Présidentielle françaiseFaute de parrainages, Christiane Taubira jette l’éponge

L’ex-ministre de François Hollande renonce à la course à l’Élysée. Elle n’a pas réussi à récolter assez de signatures pour se lancer dans la campagne.

L’ancienne garde des Sceaux était tombée autour de 2% dans les sondages.

L’ancienne garde des Sceaux était tombée autour de 2% dans les sondages.

AFP

Christiane Taubira a acté mercredi le fait qu’elle n’aurait pas les 500 parrainages nécessaires pour valider sa candidature à la présidentielle. Elle a mis fin à sa campagne. «Il est évident que nous ne réussirons pas à avoir les parrainages», a déclaré l’ex-ministre, qui avait annoncé sa candidature le 15 janvier et était arrivée en tête de la primaire populaire 15 jours plus tard.

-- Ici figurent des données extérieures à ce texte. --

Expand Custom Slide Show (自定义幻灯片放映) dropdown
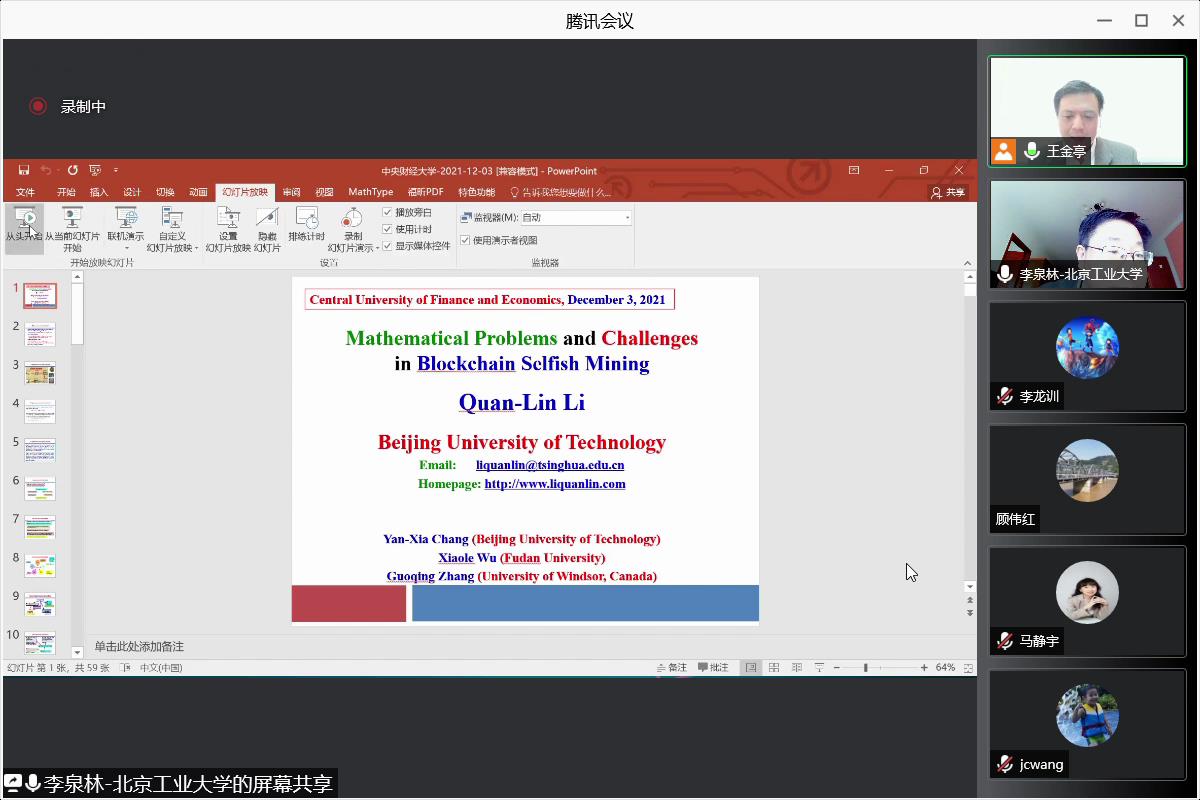Image resolution: width=1200 pixels, height=800 pixels. point(196,248)
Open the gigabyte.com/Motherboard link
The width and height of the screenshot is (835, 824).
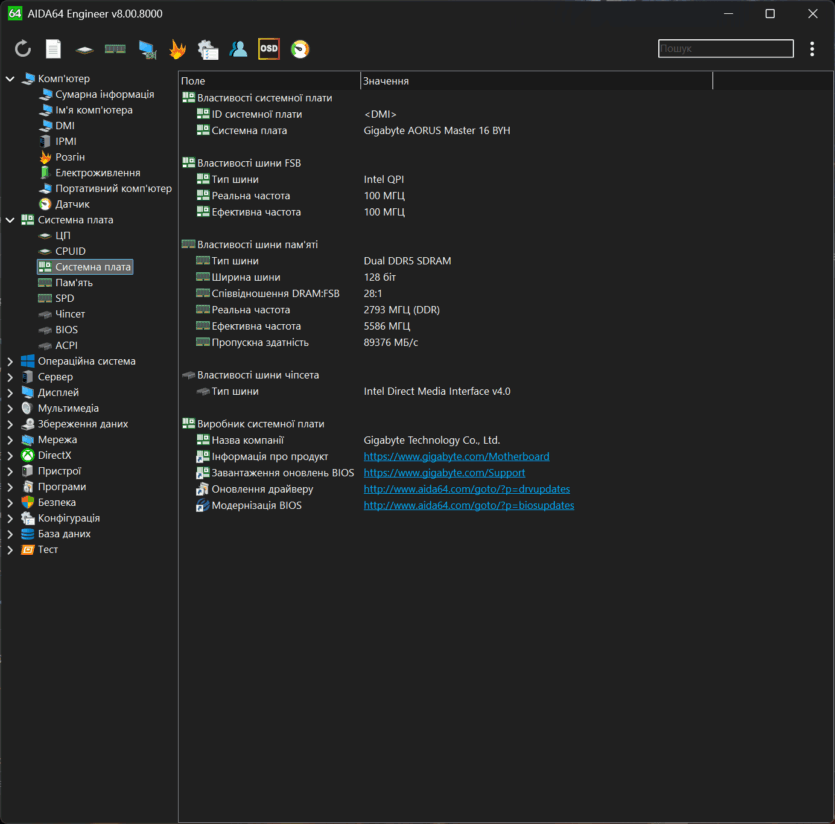pos(456,456)
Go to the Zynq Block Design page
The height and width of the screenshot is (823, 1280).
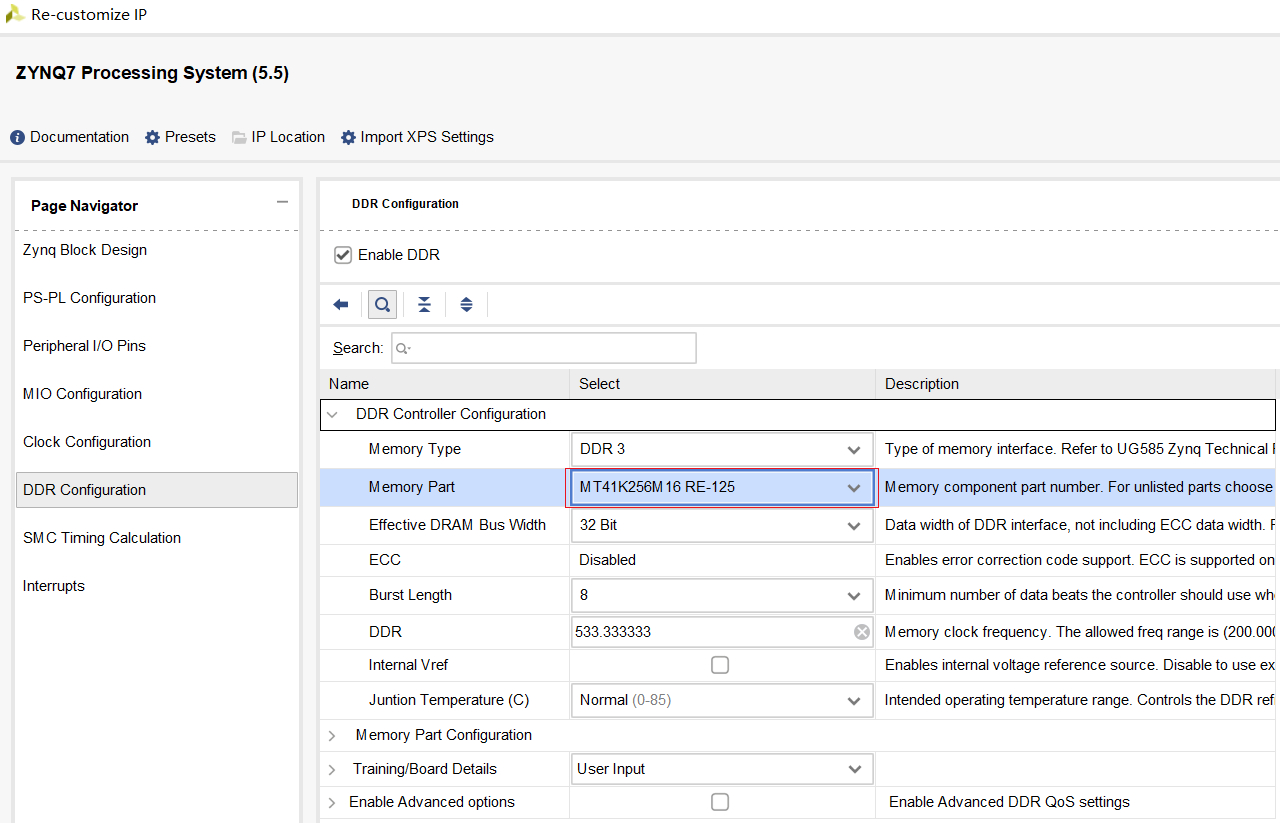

Tombée autour de 2% d’intentions de vote dans les sondages, elle n’avait recueilli mardi que 181 signatures d’élus, à trois jours de la date limite des dépôts des parrainages.

La candidate a indiqué qu’elle exprimerait «dans les prochaines semaines son vote du premier tour», et a assuré que «nous allons poursuivre le combat», «nous allons continuer à nous battre». Elle a fustigé les partis «qui n’en finissent pas d’agoniser», «boudés par leurs militants», «délaissés par leur électorat» et qui «n’ont plus que leur capacité de nuisance».

Un coup d’Anne Hidalgo?

Lors de son dernier meeting dimanche dernier à Rennes, l’ex-candidate à la présidentielle de 2002 avait reconnu «un petit problème de parrainages» et lundi son équipe de campagne avait annoncé que son agenda serait entièrement consacré cette semaine «à la collecte des parrainages». Une tentative qui a échoué, malgré les efforts du collectif de citoyens «Taubira pour 2022», ses principaux soutiens, qui ont multiplié les actions pour convaincre des élus.

Son entourage accuse notamment Anne Hidalgo et le Parti socialiste d’avoir «fait pression» pour l’empêcher d’obtenir ses signatures, ce qu’a démenti le PS. Les proches de l’ex-garde des Sceaux de François Hollande mettent aussi en cause le Parti radical de gauche (PRG), qui s’est retiré de la campagne le 14 février, évaporant son réseau de 170 promesses de signatures et son soutien financier.